_Work order_
Your answer must be an exact retyping of the line containing "You are a computer-use agent. Viewport: 911px" and every line after it through the end of the records below, with no pictures and nothing else.

START Exercise data

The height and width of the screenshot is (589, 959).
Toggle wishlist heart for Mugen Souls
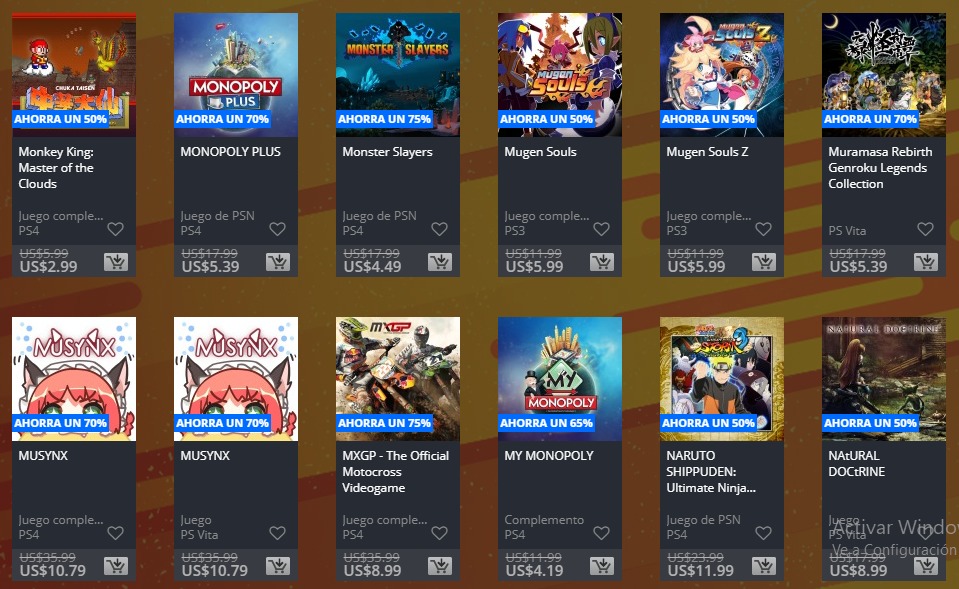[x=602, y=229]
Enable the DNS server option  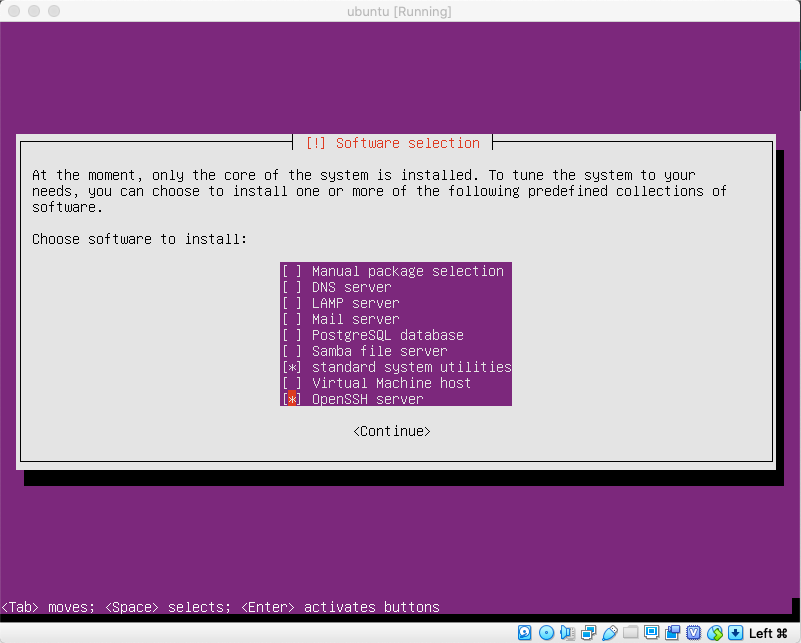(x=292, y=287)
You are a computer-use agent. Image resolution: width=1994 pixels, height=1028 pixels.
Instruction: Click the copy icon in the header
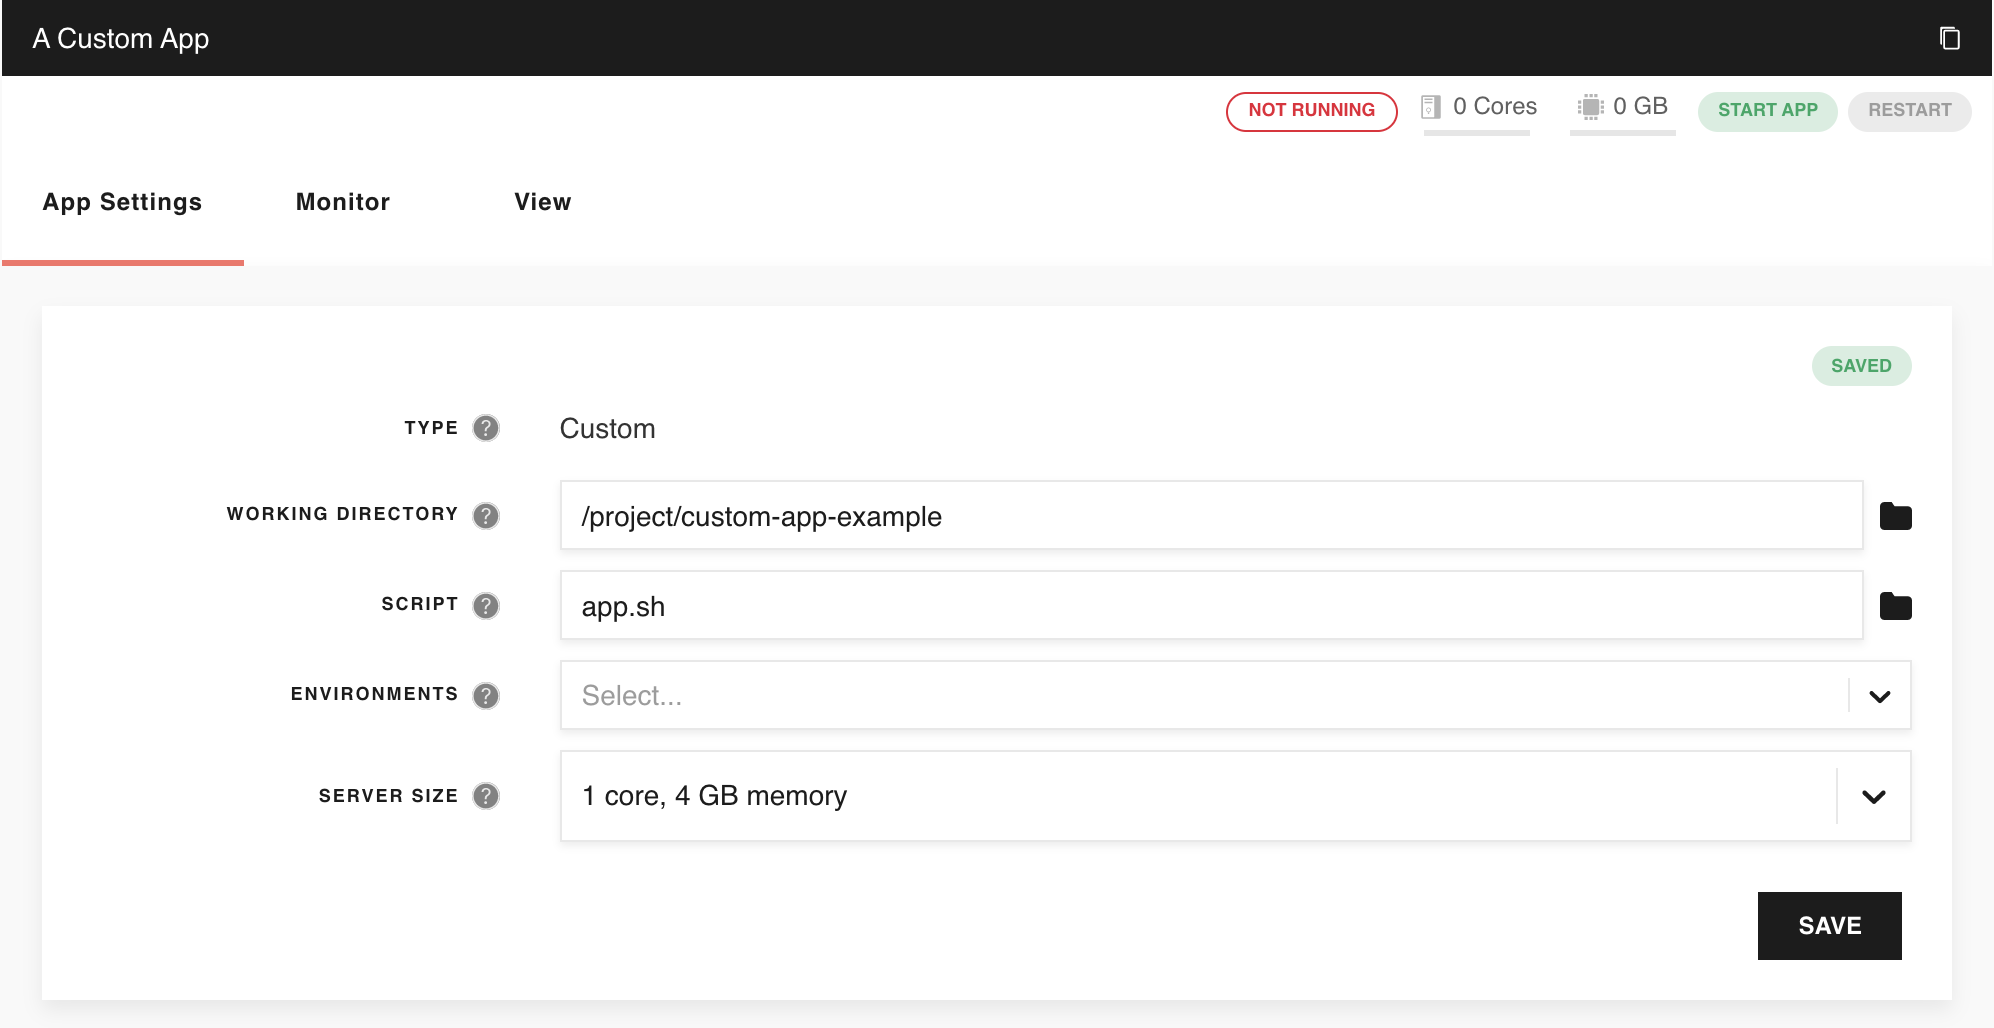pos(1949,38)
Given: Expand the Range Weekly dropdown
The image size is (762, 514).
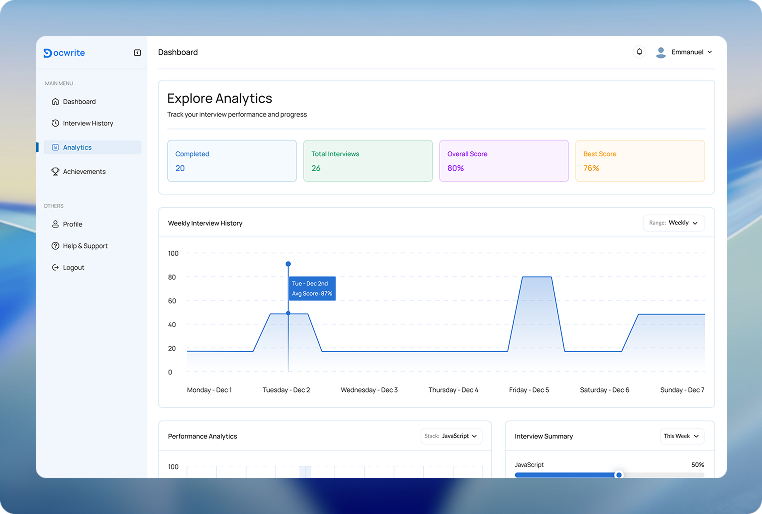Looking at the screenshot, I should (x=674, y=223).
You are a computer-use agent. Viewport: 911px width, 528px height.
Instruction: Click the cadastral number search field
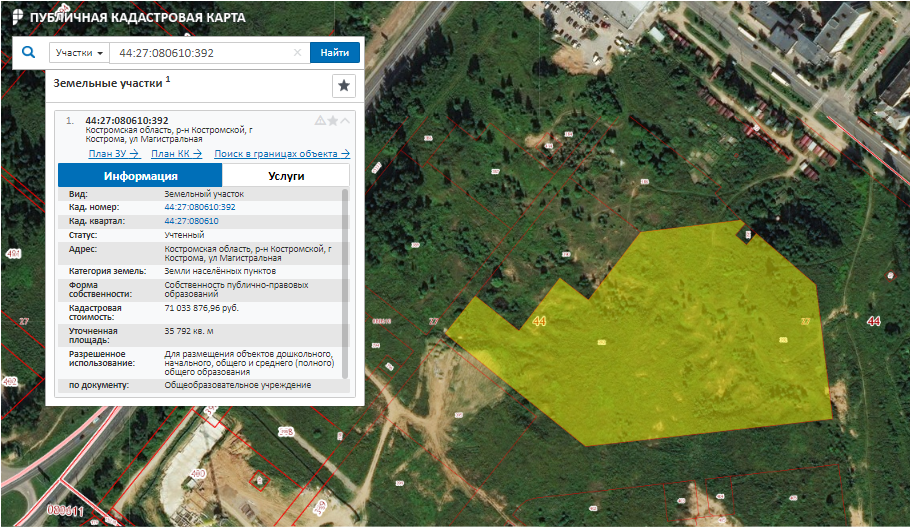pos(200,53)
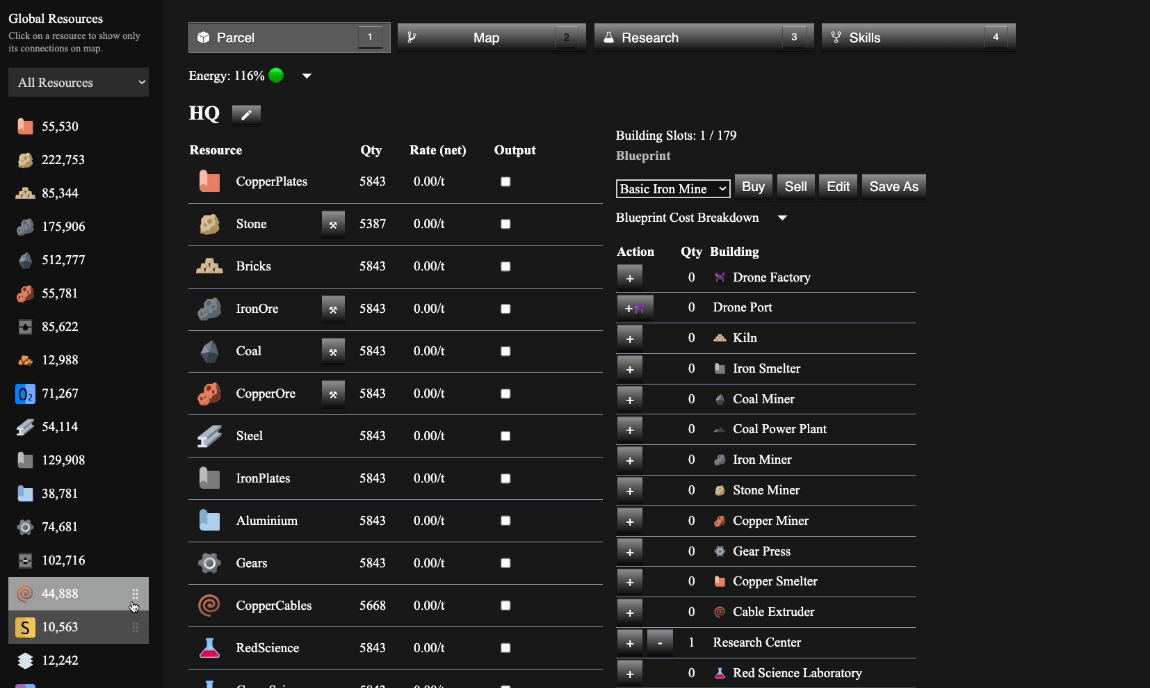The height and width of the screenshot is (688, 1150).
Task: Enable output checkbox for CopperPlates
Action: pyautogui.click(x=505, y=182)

END Exercise data

_Expected output_
You are a computer-use agent. Viewport: 911px width, 528px height.
Instruction: Click the cadastral number search field
pos(200,53)
The height and width of the screenshot is (688, 1150).
Task: Enable output checkbox for CopperPlates
Action: pyautogui.click(x=505, y=182)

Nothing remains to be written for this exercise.